Smoke On the Water – Part 1

November 12, 2010 -

John Heald

Megan walked towards me, the soft glow of moonlight radiating off her naked bottom. Her eyes met mine and I knew that it wasn’t Brad or George or Johnny that she wanted……oh no……….I knew that it was me that her heart was beating for. I motioned her to come to me and she walked seductively towards me and soon her naked body was lying next to mine and she knew that she was about to have the best 3 minutes of rumpy pumpy she had ever had. Megan looked at me and then in the most sensuous of voices said……..”ALPHA TEAM, ALPHA TEAM ALPHA TEAM, DECK 0 ENGINE CONTROL ROOM.”

I awoke with a start and it took me a few moments to get rid of the thought of my idol’s bottom and realise what announcement I had just heard. It was 6:05 am and the officer on watch had just called for Alpha Team, the emergency code for our fire squad to go the engine control room. It was 6:05 am, this wasn’t a drill………..oh f**k!

The following is going to be my honest and open account of what happened. It will be the truth the whole truth and nothing but the truth because that is what I always write here and this particular blog thingy must be no different. And besides…….that is what our President and CEO Gerry Cahill told me to write when I met with him today and more about that later.  Just bear in mind that the times cited in this blog are all estimates as it has certainly been a long couple of days.

So, there I am. It’s 6:05 am and the bridge have just called for the fire squad and I knew what was about to happen next. And sure enough it did. I farted.

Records

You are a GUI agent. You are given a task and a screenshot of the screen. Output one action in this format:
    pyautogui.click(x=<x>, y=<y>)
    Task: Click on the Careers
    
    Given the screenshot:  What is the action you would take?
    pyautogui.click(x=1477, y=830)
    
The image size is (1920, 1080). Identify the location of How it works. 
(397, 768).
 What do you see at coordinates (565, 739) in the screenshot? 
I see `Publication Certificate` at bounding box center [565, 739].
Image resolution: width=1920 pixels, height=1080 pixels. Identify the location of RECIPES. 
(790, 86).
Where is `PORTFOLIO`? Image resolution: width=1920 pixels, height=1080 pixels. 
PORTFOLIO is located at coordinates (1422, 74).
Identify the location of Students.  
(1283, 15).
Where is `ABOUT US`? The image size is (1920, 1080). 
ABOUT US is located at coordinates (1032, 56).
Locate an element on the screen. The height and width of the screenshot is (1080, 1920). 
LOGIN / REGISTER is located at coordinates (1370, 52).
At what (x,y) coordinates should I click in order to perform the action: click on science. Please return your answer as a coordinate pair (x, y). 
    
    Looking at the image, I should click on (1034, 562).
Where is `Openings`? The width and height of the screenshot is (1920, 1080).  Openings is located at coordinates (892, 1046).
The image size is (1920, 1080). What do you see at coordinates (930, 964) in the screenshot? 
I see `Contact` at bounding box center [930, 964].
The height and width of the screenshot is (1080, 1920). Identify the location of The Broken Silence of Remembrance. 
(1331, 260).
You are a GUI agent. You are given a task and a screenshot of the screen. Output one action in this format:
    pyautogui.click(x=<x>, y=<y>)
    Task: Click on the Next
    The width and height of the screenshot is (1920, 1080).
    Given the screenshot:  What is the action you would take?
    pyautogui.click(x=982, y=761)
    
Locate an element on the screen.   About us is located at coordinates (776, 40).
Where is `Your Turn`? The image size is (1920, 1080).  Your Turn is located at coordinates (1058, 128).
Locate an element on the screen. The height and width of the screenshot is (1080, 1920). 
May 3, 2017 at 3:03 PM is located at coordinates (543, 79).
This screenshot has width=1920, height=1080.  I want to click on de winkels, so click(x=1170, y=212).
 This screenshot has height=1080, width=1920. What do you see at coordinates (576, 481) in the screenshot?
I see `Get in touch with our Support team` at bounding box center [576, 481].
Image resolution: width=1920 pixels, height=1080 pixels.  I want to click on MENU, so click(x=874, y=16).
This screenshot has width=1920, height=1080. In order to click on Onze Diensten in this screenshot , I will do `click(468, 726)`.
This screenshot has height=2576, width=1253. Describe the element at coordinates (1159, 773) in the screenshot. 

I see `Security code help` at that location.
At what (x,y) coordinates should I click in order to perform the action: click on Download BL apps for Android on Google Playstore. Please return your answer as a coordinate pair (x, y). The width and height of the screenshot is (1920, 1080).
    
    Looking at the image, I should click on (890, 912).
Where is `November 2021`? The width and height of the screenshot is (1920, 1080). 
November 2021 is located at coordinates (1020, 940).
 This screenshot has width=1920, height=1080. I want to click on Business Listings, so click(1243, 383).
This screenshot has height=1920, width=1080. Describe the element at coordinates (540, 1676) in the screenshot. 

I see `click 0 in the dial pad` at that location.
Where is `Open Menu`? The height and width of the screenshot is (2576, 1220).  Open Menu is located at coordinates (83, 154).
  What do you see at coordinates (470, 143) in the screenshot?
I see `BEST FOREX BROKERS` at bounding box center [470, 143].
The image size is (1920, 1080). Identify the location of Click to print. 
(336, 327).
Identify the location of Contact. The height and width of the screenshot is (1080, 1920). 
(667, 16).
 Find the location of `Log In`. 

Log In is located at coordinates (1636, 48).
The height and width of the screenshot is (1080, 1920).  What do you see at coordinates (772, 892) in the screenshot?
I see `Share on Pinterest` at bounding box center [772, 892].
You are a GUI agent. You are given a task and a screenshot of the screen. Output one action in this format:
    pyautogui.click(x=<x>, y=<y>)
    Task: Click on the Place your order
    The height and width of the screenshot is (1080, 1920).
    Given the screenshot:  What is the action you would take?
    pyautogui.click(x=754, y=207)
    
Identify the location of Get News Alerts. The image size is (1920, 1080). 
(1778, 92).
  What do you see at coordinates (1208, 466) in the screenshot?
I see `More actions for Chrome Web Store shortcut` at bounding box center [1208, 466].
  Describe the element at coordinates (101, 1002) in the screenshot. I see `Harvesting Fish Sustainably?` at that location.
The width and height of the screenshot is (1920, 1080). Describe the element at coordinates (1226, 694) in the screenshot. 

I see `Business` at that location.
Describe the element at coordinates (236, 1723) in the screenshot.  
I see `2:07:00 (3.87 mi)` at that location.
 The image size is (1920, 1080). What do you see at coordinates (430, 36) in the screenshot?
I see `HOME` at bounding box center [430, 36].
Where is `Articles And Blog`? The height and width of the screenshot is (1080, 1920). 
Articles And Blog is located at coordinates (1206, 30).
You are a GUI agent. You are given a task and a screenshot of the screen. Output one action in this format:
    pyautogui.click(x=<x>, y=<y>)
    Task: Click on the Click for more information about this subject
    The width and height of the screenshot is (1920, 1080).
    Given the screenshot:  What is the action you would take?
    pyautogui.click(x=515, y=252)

→ **WHAT THIS EXERCISE ASKS**:
• a. From the blog post above, output the part that opens with the words "So, there I" and closes with "did. I farted.", copied word for word.
• b. In the blog post, at what time did the officer on watch call for Alpha Team?

→ **EXERCISE RESPONSES**:
• a.
So, there I am. It’s 6:05 am and the bridge have just called for the fire squad and I knew what was about to happen next. And sure enough it did. I farted.

• b. The officer on watch called for Alpha Team at 6:05 am.